WHAT YOU SHOULD DO = Can you rewrite the data, starting with its first line and going on through the line with "Action: (634, 192)", as a JSON list of strings with one string per line and blank lines dropped? Leave the pictures out of the answer.

☆ ☆ ☆ ☆ ☆

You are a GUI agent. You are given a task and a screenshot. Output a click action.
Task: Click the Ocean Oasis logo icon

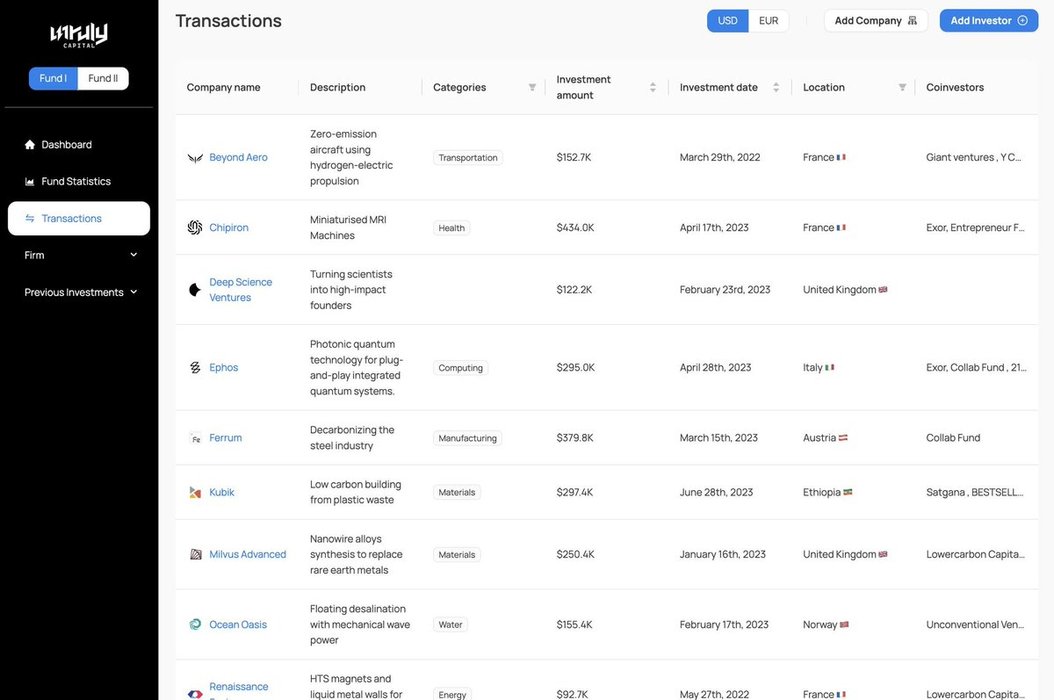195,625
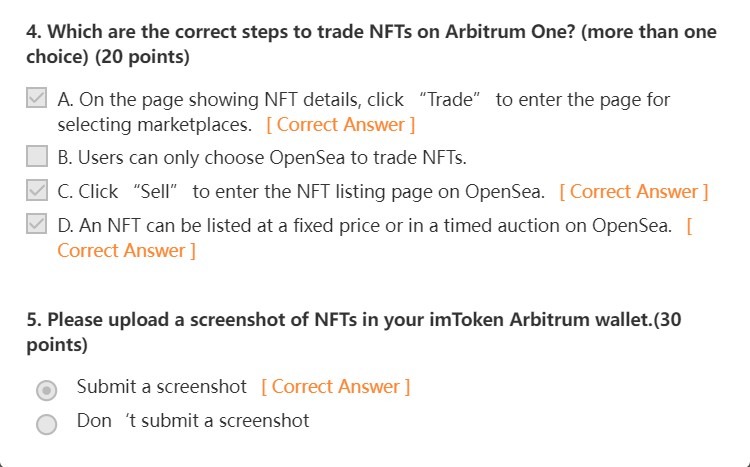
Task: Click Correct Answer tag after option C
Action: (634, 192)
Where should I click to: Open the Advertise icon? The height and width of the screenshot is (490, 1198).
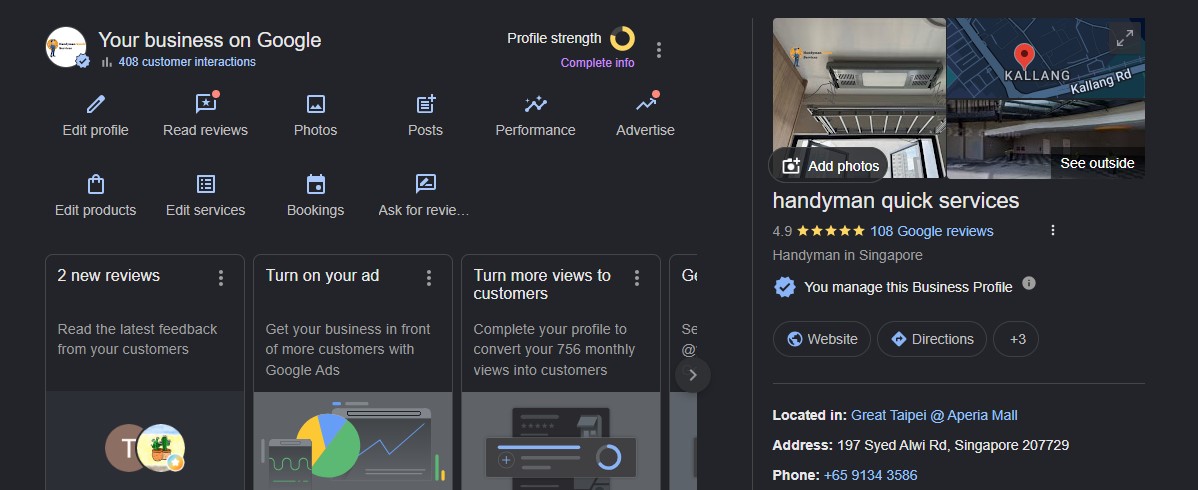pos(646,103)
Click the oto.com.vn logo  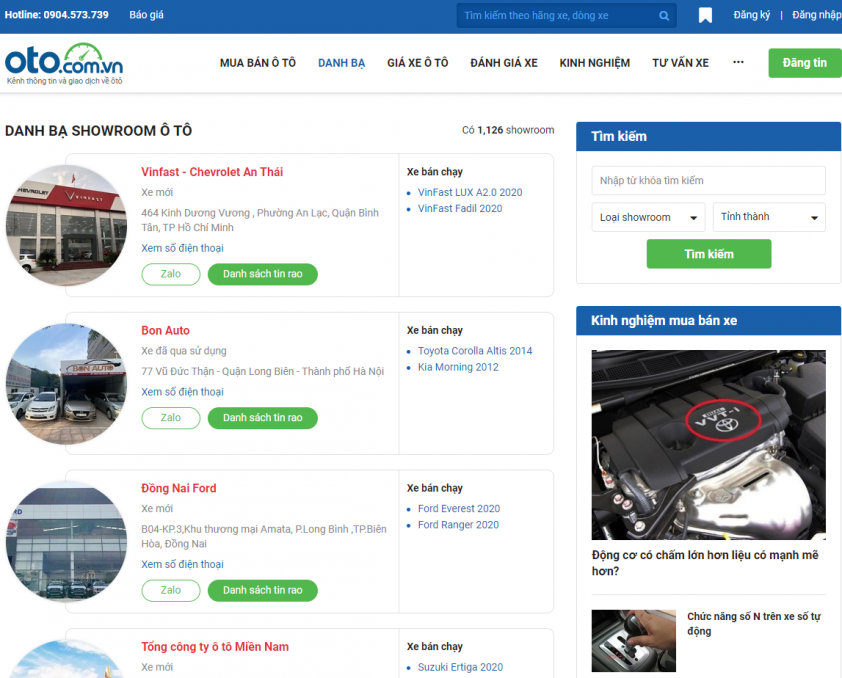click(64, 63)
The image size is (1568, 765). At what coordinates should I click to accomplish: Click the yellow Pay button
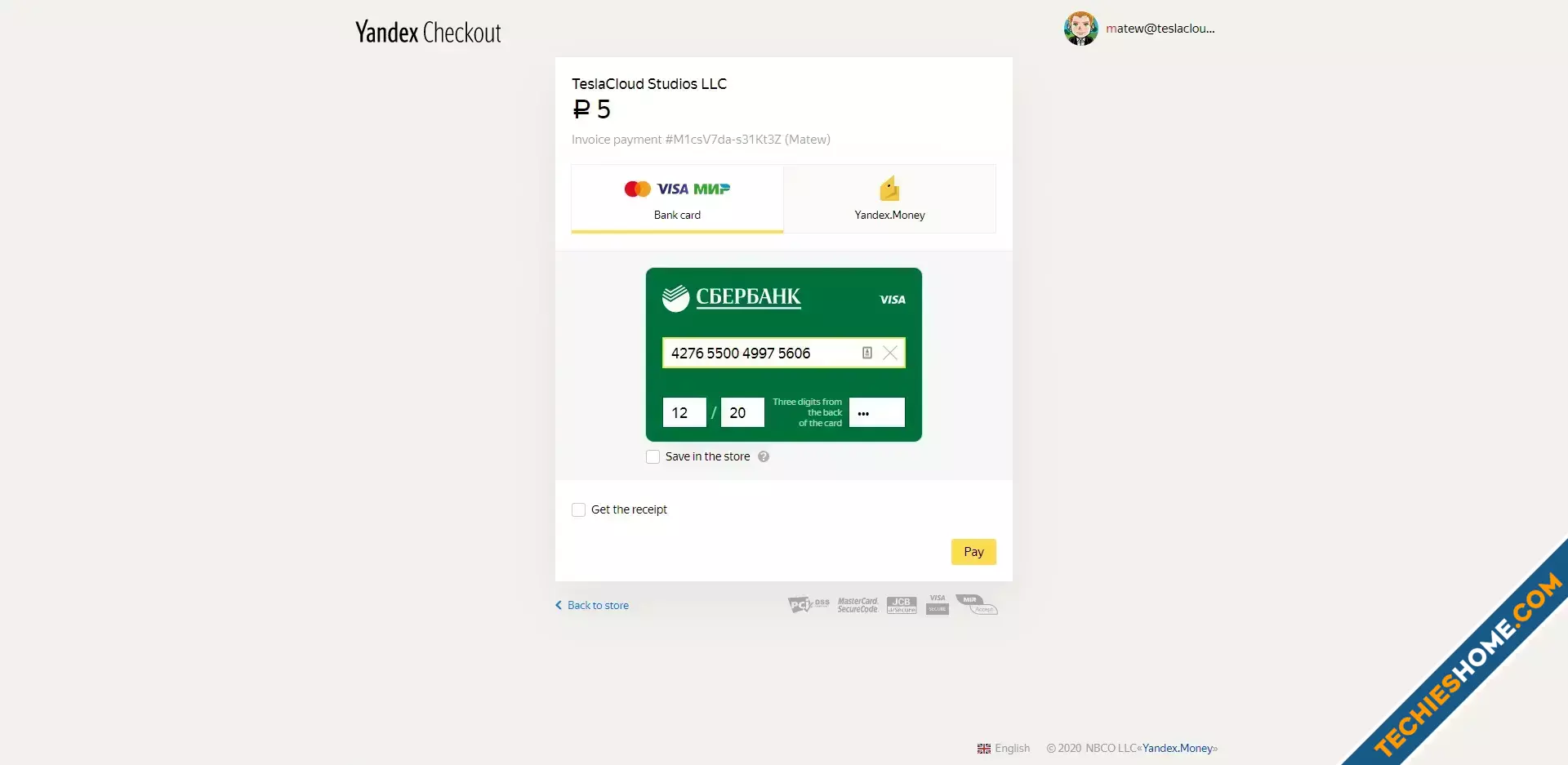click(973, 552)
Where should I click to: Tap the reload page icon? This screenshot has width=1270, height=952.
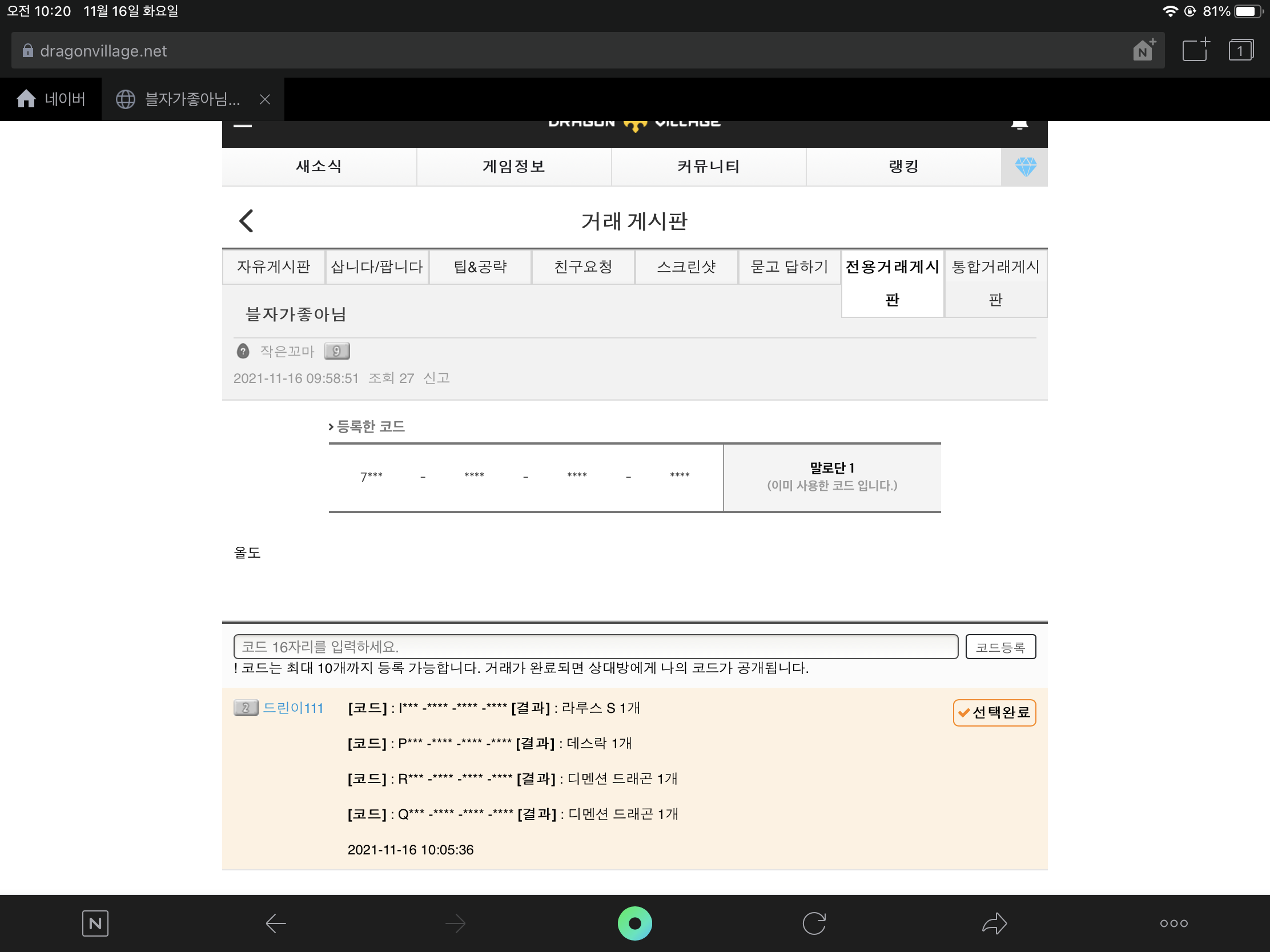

☆ ☆ ☆ ☆ ☆

RESPONSE TO THE EXERCISE =
[
  "You are a GUI agent. You are given a task and a screenshot. Output a click action.",
  "Task: Click the Ocean Oasis logo icon",
  "195,625",
  "Task: Click Correct Answer tag after option C",
  "Action: (634, 192)"
]